Large language models are trained on a variety of data, much of which appears to have been collected without anyone’s knowledge or consent. This week, Google announced a new way that website developers can choose to allow its Bard and Vertex AI services access to their content, or opt out of training these API models.
How to Ban AI From Crawling Your Site
In a recent blog post, Google’s VP of Trust, Danielle Romain, acknowledged the desire of web publishers to have greater choice and control over how their content is used for emerging generative AI use cases. To address this concern, Google is allowing web publishers to disallow “User-Agent: Google-Extended” in their site’s robots.txt file. This simple step will prevent Google’s automated web crawlers from accessing and using the publisher’s content for AI training purposes.

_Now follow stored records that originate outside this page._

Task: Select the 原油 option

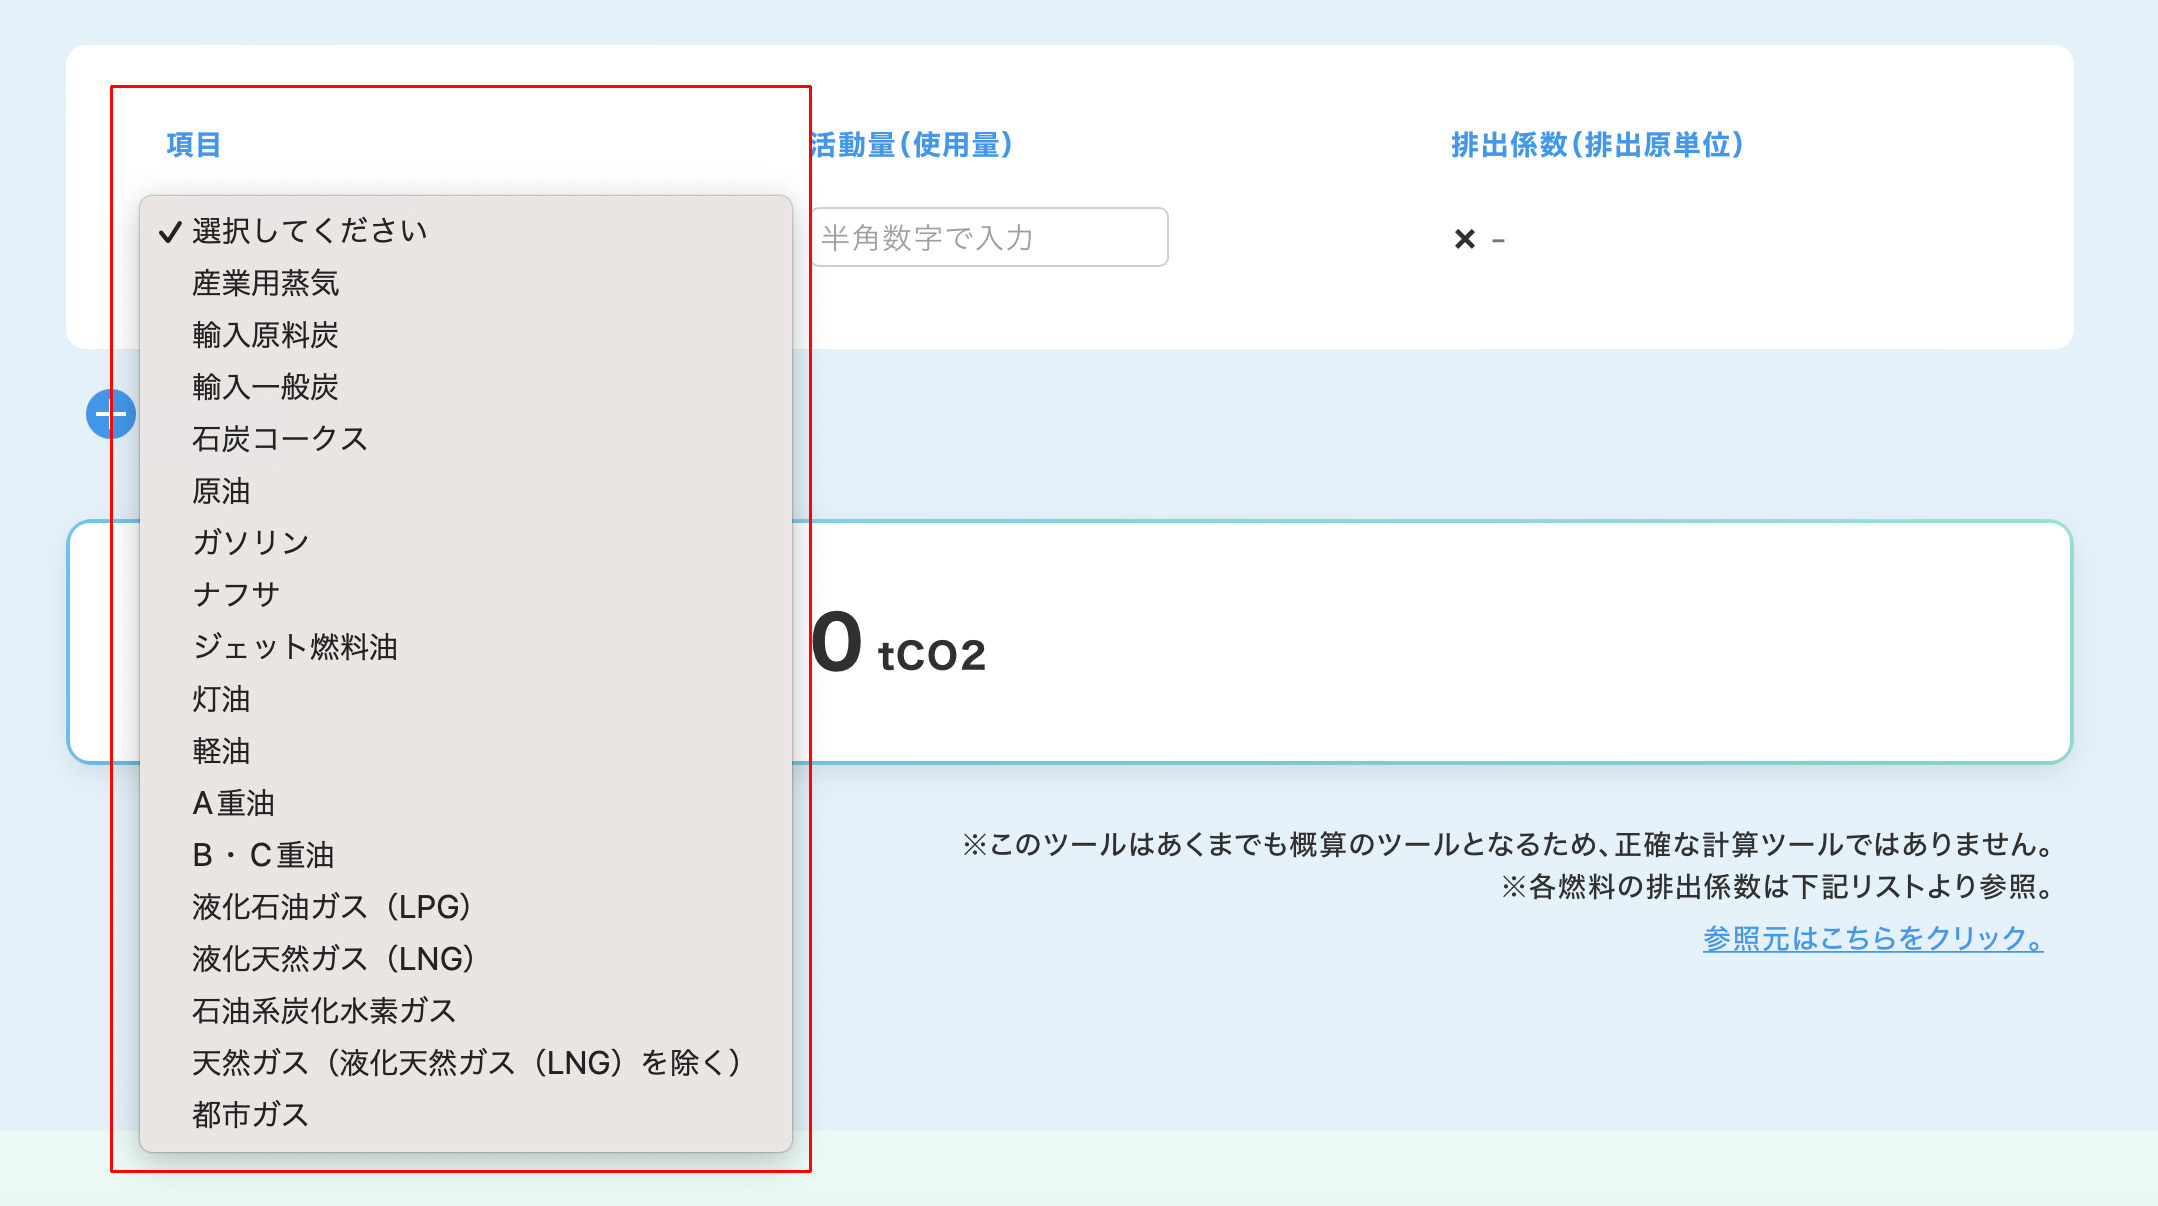Action: pos(222,491)
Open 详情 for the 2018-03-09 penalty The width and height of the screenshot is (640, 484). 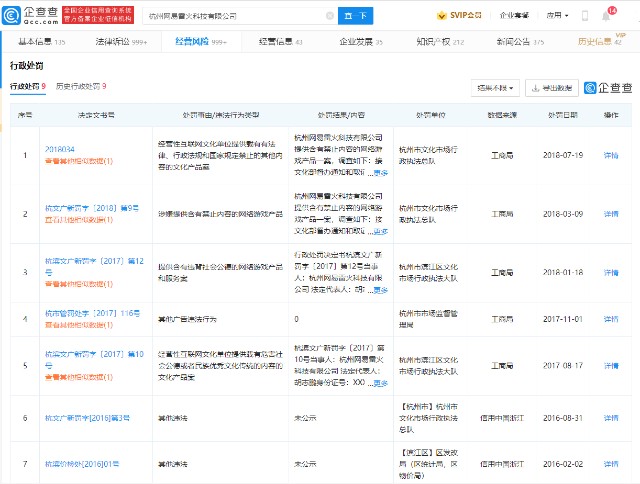pyautogui.click(x=611, y=214)
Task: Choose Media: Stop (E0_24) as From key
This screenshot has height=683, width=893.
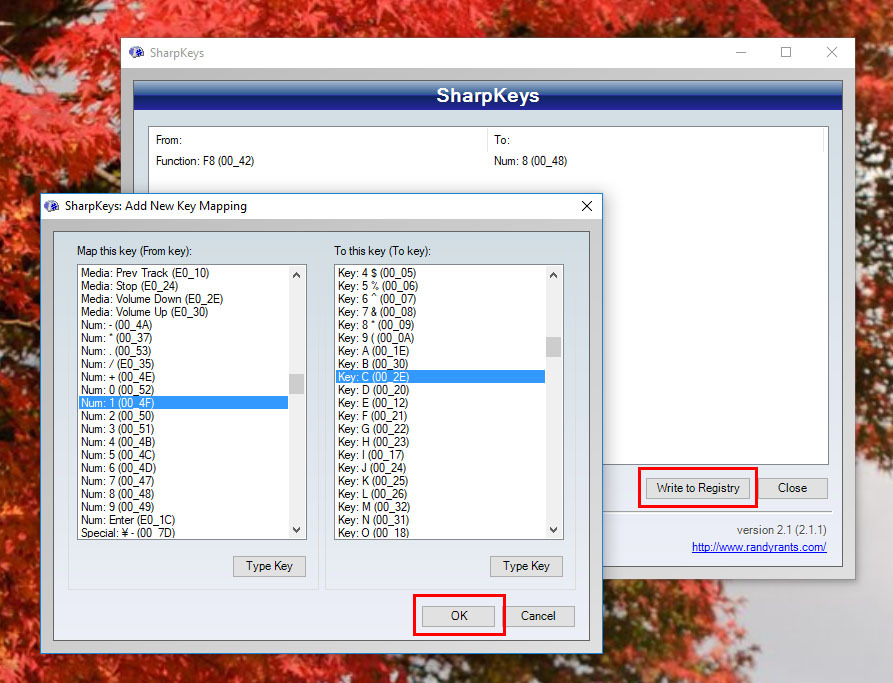Action: pos(129,286)
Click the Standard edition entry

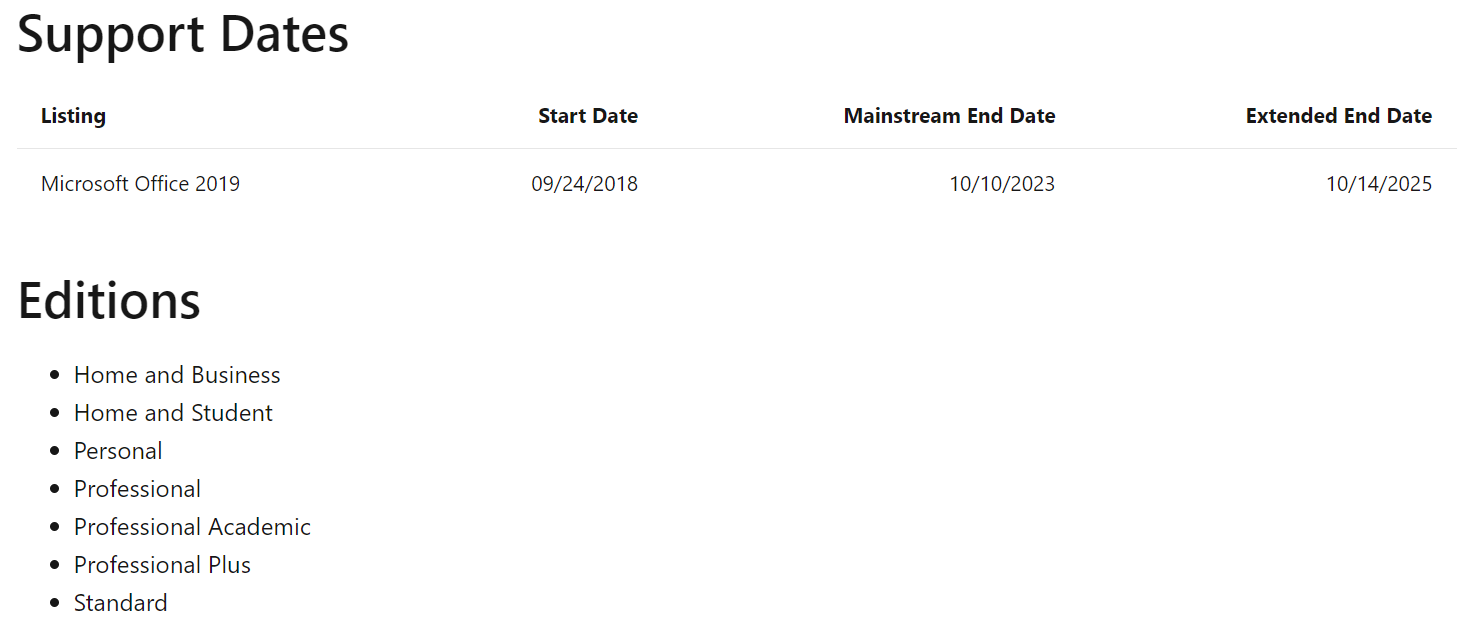point(120,603)
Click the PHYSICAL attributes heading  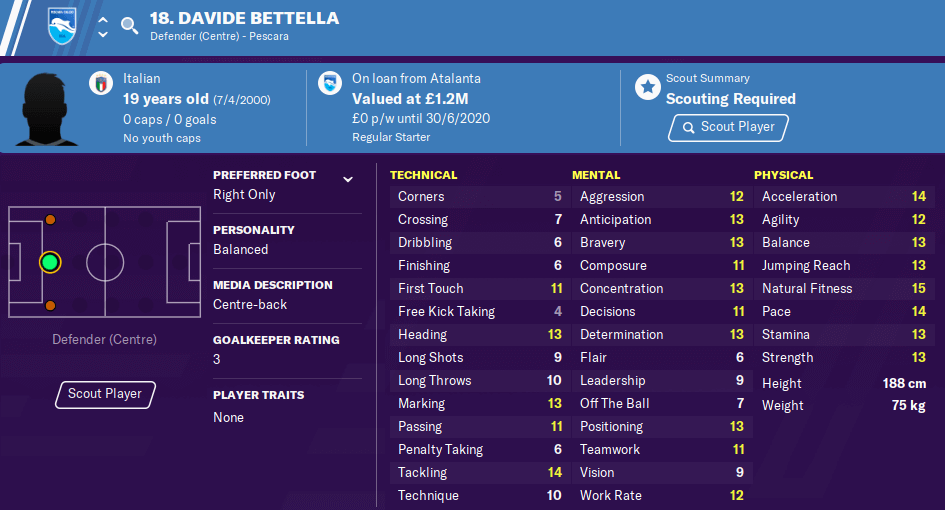coord(783,175)
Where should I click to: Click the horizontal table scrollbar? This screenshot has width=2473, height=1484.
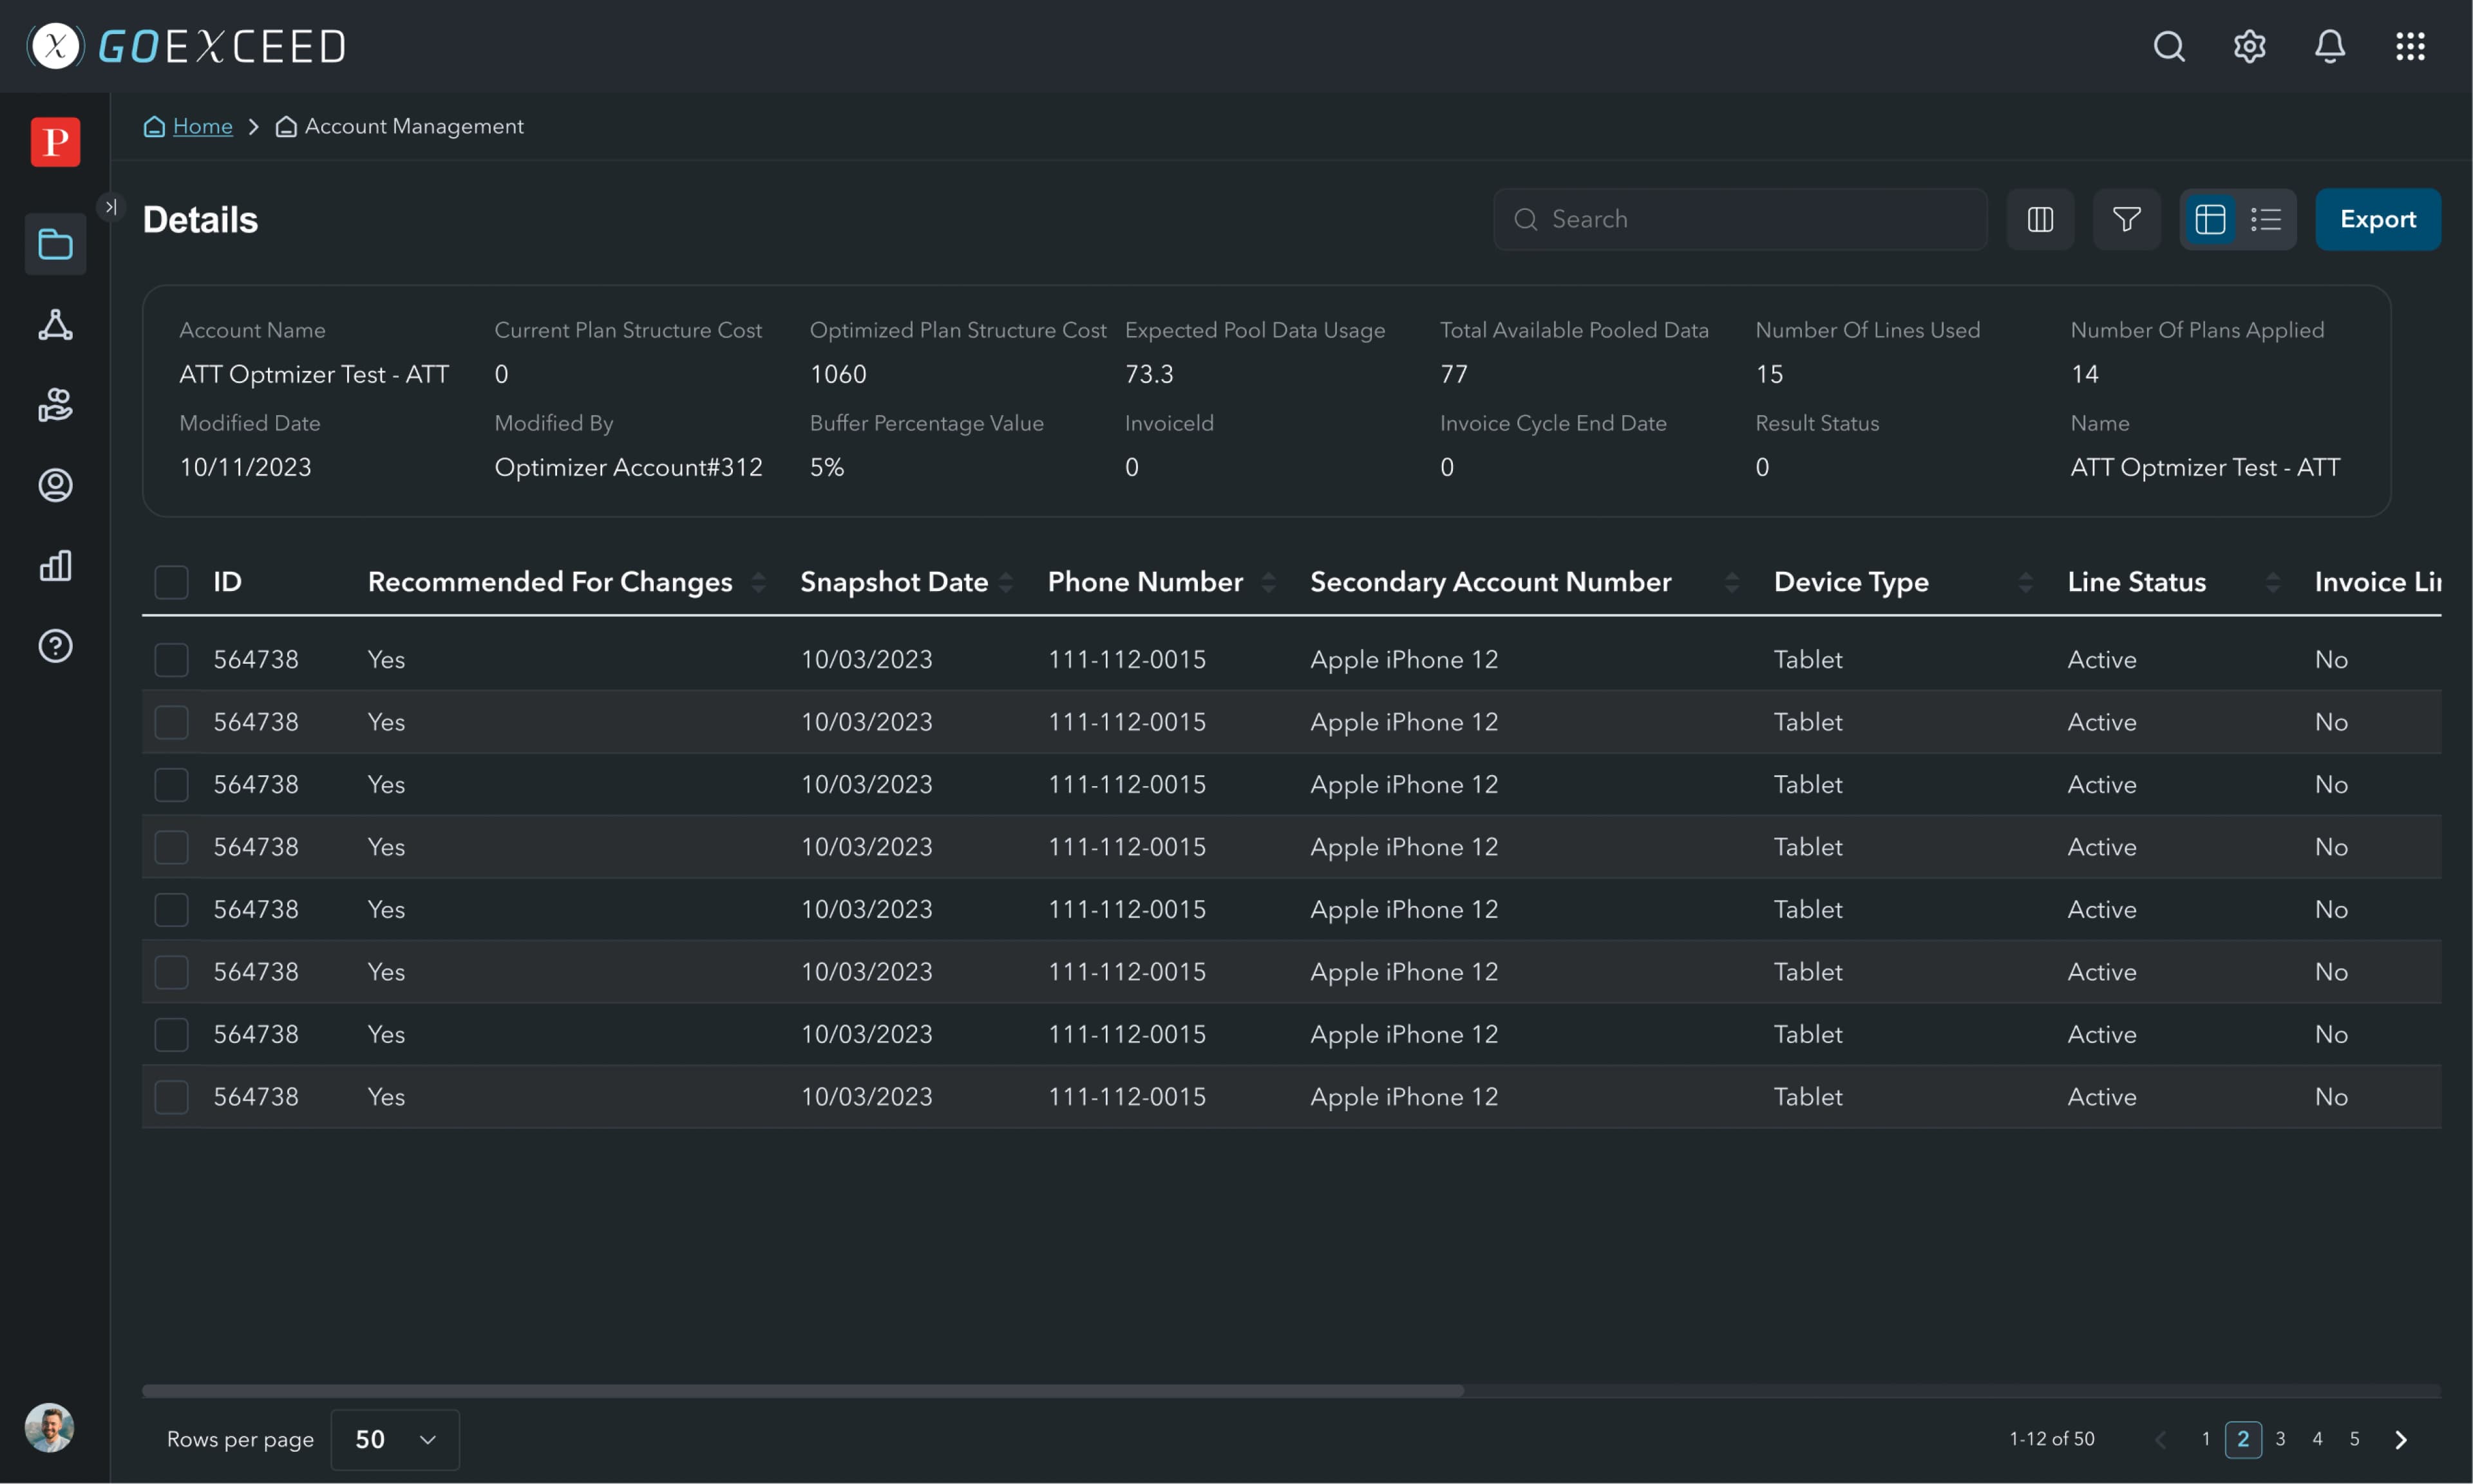[x=802, y=1391]

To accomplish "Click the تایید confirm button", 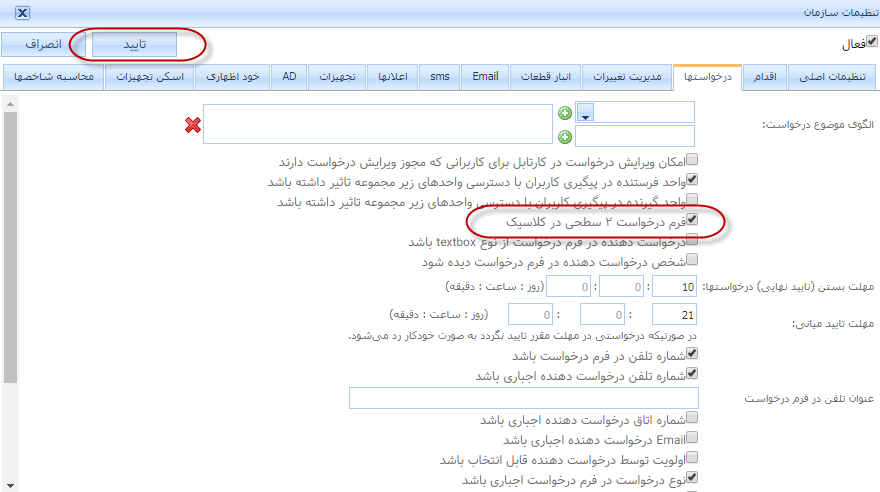I will [x=134, y=45].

Websites can currently provide a list of those who refuse to be web crawled via robots.txt, and Google believes that all AI model providers should also provide this kind of transparency and control. However, as AI applications expand, websites will face the increasing complexity of managing different uses at scale. Google said it would share more information as soon as possible.
Google’s Intent in Question
While Google claims to develop its AI model in an ethical and inclusive way, there is a fundamental difference between indexing the web and using data for AI training. The data collected from web publishers is used as raw material to train machine learning models, making them more accurate and powerful over time.
It is important to recognize the role of consent in the collection of AI training data. Giving web publishers the option to contribute to AI models is a positive step. However, Google already collects huge amounts of data to train its models without users’ explicit consent. This raises questions about the veracity of Google’s new focus on consent and ethical data collection.
The reality is that Google has unfettered access to web data and uses it to train AI models before seeking permission from web publishers. If ethical data collection and consent were indeed a top priority for Google, this option would have been available years ago.
Ethical Data Sourcing Might Still Have a Long Way to Go
Clearly, the tech industry needs to address the ethical implications of AI training and data collection. While Google’s move to give web publishers control over their content is a step in the right direction, it’s important to consider the need for a broader context and a more comprehensive solution.
Overall, Google’s decision to allow web publishers to control how their content is used for AI training is a positive development. However, it is important to recognize that this choice comes after Google has already collected and used vast amounts of data without explicit consent.
The entire tech industry needs to prioritize ethical data collection and consent, and work toward more comprehensive solutions that address the concerns of web publishers and users alike.